Most of the wisdom-of-crowds posts in this blog have been about sports betting. The trouble there is that no matter how many people are betting,  they have only two choices – the favorite or the underdog. To see whether the crowd is wiser than the experts, you’d need data on many, many games.

The original wisdom-of-crowds test was a weight-guessing contest, so the crowd had an infinite number of choices – not just Colts or Bengals but all weights from one pound on up.

Plymouth, England, 1906. On display is an ox, slaughtered and dressed. How much does it weigh? Fairgoers submitted their guesses. A statistician, Francis Galton, happened to be there and recorded the data. Galton was also a eugenicist, so he was certain that the guesses of the masses would be less accurate than those of the experts. But it turned out that the crowd, as a group, was far more accurate. The average of all the guesses (n=787) was within one pound of the actual weight (1,198 lbs). No individual guess came that close.

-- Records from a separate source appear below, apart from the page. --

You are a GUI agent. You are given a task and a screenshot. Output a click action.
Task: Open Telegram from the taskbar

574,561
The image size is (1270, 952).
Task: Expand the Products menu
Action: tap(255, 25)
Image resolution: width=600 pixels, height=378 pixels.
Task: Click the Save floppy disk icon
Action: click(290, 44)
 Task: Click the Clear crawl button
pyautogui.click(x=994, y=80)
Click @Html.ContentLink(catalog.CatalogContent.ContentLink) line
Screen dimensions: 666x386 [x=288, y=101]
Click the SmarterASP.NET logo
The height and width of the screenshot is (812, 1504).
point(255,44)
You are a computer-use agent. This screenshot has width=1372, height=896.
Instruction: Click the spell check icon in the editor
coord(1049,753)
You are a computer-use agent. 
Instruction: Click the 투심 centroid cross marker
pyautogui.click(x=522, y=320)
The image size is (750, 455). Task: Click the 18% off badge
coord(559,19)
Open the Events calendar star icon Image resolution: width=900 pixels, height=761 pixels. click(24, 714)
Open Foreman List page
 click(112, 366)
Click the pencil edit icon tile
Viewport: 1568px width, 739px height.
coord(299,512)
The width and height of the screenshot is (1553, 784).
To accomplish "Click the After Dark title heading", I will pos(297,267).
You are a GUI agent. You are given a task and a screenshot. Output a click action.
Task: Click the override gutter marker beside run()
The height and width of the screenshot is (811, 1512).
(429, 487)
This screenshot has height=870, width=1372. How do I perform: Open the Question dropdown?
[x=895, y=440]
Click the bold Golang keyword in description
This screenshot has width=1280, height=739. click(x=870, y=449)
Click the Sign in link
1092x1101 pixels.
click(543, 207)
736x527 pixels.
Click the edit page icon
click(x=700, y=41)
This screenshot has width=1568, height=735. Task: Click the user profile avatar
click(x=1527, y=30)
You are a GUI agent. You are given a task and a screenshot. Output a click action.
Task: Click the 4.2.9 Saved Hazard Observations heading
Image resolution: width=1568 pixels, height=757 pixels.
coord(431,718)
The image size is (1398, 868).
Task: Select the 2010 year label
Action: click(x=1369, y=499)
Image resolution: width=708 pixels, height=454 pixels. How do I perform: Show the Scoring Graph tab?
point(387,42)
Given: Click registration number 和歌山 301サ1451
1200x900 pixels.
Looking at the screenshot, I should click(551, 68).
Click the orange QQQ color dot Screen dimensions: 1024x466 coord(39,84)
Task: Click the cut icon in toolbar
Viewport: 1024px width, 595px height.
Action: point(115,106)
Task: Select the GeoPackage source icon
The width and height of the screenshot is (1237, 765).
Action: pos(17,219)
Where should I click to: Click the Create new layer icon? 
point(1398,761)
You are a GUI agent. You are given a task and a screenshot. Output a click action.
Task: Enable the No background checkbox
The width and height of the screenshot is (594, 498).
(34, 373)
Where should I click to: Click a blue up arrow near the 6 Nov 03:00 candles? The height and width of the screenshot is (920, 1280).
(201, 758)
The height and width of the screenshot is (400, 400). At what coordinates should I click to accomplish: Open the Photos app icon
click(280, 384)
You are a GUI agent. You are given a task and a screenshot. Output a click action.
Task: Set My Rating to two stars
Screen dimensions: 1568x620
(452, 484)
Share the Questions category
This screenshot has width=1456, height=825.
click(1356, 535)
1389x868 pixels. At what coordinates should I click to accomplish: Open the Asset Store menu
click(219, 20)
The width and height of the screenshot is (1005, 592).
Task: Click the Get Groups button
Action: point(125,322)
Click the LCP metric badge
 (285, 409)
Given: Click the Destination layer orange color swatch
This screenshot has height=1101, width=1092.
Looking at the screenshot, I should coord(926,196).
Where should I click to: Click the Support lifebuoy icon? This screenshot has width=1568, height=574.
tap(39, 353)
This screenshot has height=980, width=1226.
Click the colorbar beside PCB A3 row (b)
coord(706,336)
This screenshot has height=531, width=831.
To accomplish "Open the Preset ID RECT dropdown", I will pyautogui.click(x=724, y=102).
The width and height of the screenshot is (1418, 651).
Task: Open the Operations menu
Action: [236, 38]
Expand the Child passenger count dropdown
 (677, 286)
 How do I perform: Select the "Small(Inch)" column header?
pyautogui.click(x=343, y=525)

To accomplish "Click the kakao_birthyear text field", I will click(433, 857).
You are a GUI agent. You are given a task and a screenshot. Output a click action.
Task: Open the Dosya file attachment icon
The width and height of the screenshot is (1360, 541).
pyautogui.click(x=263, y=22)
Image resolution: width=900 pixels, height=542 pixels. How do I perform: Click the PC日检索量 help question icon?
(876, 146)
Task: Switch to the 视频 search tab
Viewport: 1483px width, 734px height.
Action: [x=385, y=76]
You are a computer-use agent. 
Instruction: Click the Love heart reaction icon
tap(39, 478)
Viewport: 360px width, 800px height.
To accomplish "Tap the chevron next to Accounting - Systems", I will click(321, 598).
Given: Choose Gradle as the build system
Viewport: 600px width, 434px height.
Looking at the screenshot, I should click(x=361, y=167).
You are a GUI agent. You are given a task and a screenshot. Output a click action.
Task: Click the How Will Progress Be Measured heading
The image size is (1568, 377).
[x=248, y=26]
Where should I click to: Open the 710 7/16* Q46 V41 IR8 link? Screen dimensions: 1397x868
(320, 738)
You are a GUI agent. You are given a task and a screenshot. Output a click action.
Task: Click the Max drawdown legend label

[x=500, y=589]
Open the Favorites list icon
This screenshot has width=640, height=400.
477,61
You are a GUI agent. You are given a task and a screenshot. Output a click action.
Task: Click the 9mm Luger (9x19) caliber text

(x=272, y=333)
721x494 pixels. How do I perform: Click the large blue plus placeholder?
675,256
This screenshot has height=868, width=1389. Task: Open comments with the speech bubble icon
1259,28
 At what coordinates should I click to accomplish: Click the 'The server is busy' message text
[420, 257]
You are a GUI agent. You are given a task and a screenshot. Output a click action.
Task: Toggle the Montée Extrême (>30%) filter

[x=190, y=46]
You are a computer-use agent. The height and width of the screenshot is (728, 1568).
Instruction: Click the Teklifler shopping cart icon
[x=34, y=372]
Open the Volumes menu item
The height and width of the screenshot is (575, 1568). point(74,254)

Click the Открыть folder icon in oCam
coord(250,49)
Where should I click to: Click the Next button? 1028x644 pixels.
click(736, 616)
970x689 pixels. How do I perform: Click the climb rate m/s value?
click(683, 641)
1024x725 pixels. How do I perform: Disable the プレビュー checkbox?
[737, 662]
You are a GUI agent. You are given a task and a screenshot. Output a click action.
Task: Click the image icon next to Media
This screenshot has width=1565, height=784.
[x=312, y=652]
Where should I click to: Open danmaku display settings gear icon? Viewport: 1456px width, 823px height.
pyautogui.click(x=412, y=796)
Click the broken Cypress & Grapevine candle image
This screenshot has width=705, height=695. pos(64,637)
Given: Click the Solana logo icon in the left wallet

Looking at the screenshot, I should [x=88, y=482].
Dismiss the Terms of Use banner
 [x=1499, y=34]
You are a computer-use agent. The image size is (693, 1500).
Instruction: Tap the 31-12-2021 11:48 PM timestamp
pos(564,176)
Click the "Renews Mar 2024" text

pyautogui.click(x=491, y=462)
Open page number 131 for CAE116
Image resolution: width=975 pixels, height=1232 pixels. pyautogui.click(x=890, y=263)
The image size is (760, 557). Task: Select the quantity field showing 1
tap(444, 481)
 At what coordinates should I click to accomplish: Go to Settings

In a blog post many years ago, I mentioned (here) that I was going to try to replicate the study but with the students in my class replacing the fairgoers, and instead of ox, a jar of M&Ms.  I did, and it proved to be another failure to replicate. The class mean was way off, but mostly because of one outlier, a girl whose guess was an order of magnitude higher than the others. Besides, the sample size, about 20 students, was too small.

Now, Erik Steiner, a geographer at Stanford, has gone Galton using the coins his parents had been tossing into a jar for the last 27 years.  Steiner crowdsourced guesses to the entire Internet. He posted the contest on the Stanford Website, and then Wired reposted it.

Photo: Susie Steiner

He got 602 guesses,* not exactly the entire Internet, but enough for data analysis. Here is his summary:

I won’t bore you with the finer points of asymmetric non-parametric one-sample T tests, but let’s put it this way: The crowd was waaaay off.

The value of the coins in the jar was $379.54. The average of the guesses was $596.12 – a difference of $216.58, or 57%.

Steiner’s results don’t give much support to the crowd. But the experts, those who tried to be the smart money, were even shorter on wisdom.

. . . people who claim to have done some math were far less accurate (X =$724.81) than those who made a snap judgment (X =$525.02). This may explain why estimates submitted from .edu or gmail addresses were less accurate than guesses submitted from hotmail and yahoo addresses.

Here is Steiner’s chart of the data.

(Click on the chart for a larger view.)

Steiner refers dismissively to “all that Gladwellian snap-judgment stuff.” But even he has to admit that the blinkers did better than the thinkers. In fact, the crowd median, rather than the mean, was pretty close to the actual value.  Without those thinkers who “actually did the math,” the median and mean would have been even closer to the mark.

(Steiner’s write-up, along with charts and links to the data, are at Wired – here.)

* I’m not sure what to make of these response rates. Steiner sent his query out to potentially the world, but his crowd turned out to be smaller than the one that whose guesses Galton talled that day at the fair. I guess it’s a matter of whose ox is scored.


Anonymous said...

What about overthinkers who bootstrap?

Jay Livingston said...

But how would Bunsen go about the original challenge – how many coins? It’s not about guessing the characteristic of a population based on a sample. Guessing the mean date is easier even if you don’t sample a few coins since you still have some sense of the age of coins in circulation (though the Price-Is-Right rule makes it harder). And why is it called “bootstrapping”?

Andrew Gelman said...

That's a pretty graph, but what was he thinking looking at the mean?? I guess that's what Galton did? I'd think the median would be the obvious summary.